Ich denke, ich muss niemandem mehr er­­­läutern, wie sich unsere ach so moderne und superschnelle durchdigitalisierte Zeit anfühlt und was es bedeutet. Alles jetzt, hier, gleich und sofort ist das neue Normal. Wir dürfen und können uns indes Zeit nehmen. Und zwar um eine zentrale, wichtige Frage zu stellen und zu beantworten: Wollen wir das so überhaupt?
Mein Vater hat Demenz. Er sorgte sich um die Zukunft, denn meine Mutter hatte über 20 Jahre Krebs. Also war er von ständiger Sorge geplagt und grämte sich ob der Vergangenheit, weil ihm das alles so arg Angst machte. Er sah sich in der Verantwortung, in der Schuld. In der Pflicht. Dass es meiner Mamma, uns allen wieder besser gehen möge. Doch das Leben ist nicht immer nur nett zu uns.

Nun ist er im Moment angekommen. Und ein anderer Mensch geworden mit der Demenz. Er hat einen komplett neuen Humor entwickelt, spricht über seine Ge­­­fühle, seine Gedanken, sein Innenleben, was er früher nie getan hat. Und er isst Obst, Gemüse, Salat, etwas, das er verabscheut hat – aber die Demenz hat ihn das vergessen lassen. Es ist nicht zu seinem Nachteil. Er war in seinem Job stets sehr getrieben. War erfolgreicher Leichtathlet und mehrfacher Schweizmeister. Doch heute? – Ist er in der Langsamkeit angekommen, weil er gar keine andere Chance mehr hat.
Und er hat mich, als seine Tochter, die ihm sehr ähnlich ist, von der Last der Schuld und Pflicht befreit. Hätte mein Vater keine Demenz, wäre ich äusserst regelmässig in der Situation, ein durch Mark und Bein gehendes schlechtes Gewissen zu haben. Weil ich mich nicht gebührender um ihn kümmere. Häufiger bei ihm bin. Da Zeit für ihn kein Massstab mehr ist, kann er auch nicht mehr sagen, wie häufig ich ihn besuche – oder anrufe. Aber wenn ich da bin – ist das ein grosser, lichterfüllter Augenblick.

Gespeicherte Dateneinträge

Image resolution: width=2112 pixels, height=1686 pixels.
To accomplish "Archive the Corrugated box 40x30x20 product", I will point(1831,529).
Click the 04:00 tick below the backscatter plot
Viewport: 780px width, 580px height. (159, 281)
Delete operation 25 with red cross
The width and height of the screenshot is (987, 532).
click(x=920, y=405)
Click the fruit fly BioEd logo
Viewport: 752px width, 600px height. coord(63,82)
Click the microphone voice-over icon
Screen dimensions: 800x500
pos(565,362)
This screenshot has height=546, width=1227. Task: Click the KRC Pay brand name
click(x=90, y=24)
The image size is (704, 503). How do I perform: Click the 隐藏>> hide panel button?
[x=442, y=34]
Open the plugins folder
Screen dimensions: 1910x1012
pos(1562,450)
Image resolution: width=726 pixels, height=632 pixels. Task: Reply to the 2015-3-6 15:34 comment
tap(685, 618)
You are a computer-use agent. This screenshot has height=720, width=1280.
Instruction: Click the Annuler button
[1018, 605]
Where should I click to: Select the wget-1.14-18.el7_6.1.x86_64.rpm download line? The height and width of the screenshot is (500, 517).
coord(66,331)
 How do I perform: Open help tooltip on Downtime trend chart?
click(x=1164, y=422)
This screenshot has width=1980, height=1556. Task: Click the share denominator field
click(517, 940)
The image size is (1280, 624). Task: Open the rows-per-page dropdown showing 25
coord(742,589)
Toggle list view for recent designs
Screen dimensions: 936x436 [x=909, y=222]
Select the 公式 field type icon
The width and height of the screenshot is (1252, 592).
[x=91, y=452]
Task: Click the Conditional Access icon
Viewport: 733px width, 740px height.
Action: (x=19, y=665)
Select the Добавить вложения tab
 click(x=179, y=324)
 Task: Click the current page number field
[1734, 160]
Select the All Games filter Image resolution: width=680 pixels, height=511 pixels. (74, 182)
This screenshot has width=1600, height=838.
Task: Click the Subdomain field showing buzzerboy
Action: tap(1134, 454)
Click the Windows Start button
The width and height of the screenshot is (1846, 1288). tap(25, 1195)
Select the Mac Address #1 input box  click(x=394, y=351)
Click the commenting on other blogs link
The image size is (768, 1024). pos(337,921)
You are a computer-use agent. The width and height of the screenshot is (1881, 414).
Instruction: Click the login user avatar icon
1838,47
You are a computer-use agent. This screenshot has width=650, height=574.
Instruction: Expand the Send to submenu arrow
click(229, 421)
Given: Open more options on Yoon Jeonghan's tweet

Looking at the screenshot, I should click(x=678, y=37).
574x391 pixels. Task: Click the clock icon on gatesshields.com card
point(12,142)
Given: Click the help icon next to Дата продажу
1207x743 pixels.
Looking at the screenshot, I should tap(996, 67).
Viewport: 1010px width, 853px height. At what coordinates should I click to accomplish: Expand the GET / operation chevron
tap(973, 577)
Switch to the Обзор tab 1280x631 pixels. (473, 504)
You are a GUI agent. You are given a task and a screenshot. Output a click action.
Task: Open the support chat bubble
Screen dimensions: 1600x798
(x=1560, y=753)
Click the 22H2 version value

Deine Aufgabe » Knüpfe an den Text über den an Demenz erkrankten Vater an und schreibe ihn nach dem letzten Satz weiter. Die Datensätze sind eigenständiges Material und gehören nicht zum Text.

Antwortbereich »
Er hat mich auch die Qualität einer Beziehung gelehrt. Nicht die Anzahl der Anrufe an Ostern, Pfingsten, Geburtstagen und Weihnachten ist es, die zählt. Sondern die bewusst miteinander verbrachten Stunden.

Und das tun wir jetzt. Wann immer ich mir die Zeit nehmen kann, bei ihm zu sein, verbringen wir Stunden damit, nebenei­nander zu sitzen. Und immer wieder dreht sich mein Vater abrupt zu mir rüber, ergreift meine Hand, streichelt sie und betrachtet mich, als wäre ich das Beste, was er je gemacht hat im Leben. Dann lächelt er und sagt: „Danke. Danke, danke, danke, dass du da bist.“ – Ich krieg sogar beim Schreiben dieser Zeilen Gänsehaut. Weil es soooo unfassbar schön ist, dass man die limitierte Zeit, die uns liebenden Homo sapiens auf diesem Planeten ge­­­geben ist, für mehr nutzt als für fade Likes und frohlockende Insta-Stories. Denn Letzteres vergilbt schnell, und der Drang nach mehr ist kaum mehr aufzuhalten. Wir wollen schnell mehr davon. Statt weniger von vielen verschiedenen anderen Dingen. Wir ringen um Diversität – und kriegen auf den sozialen Medien … Ja, was denn? – Genau. More of the same.

Deshalb gibt es für mich nur eines: einen bewussteren Umgang mit der digitalen Welt – der unweigerlich zu einem acht­sameren Umgang mit der analogen Welt führt. Und beides zusammengenommen bringt uns definitiv so viel mehr Qualität. Genuss. Freude. Leichtigkeit. Zufriedenheit. Stille. Ruhe. Entspannung. Denn nur mit ganz viel Bewusstsein schaffen wir es endlich, diese erdrückende Leere zu füllen. Endlich dieser klagenden Sehnsucht nachzugeben. Sich dem Leben hinzugeben, um darin aufzugehen, um erblühen zu können.

Deshalb möchte ich euch heute etwas zurufen: Ein Hoch auf Digital und Visual Detox. Auf ganz viel Ommmm beim Online-Sein. Auf freudvolle Langsamkeit, wo wir das Leben wieder mal genüsslich in uns aufsaugen können. Wo nichts muss. Aber alles kann und darf.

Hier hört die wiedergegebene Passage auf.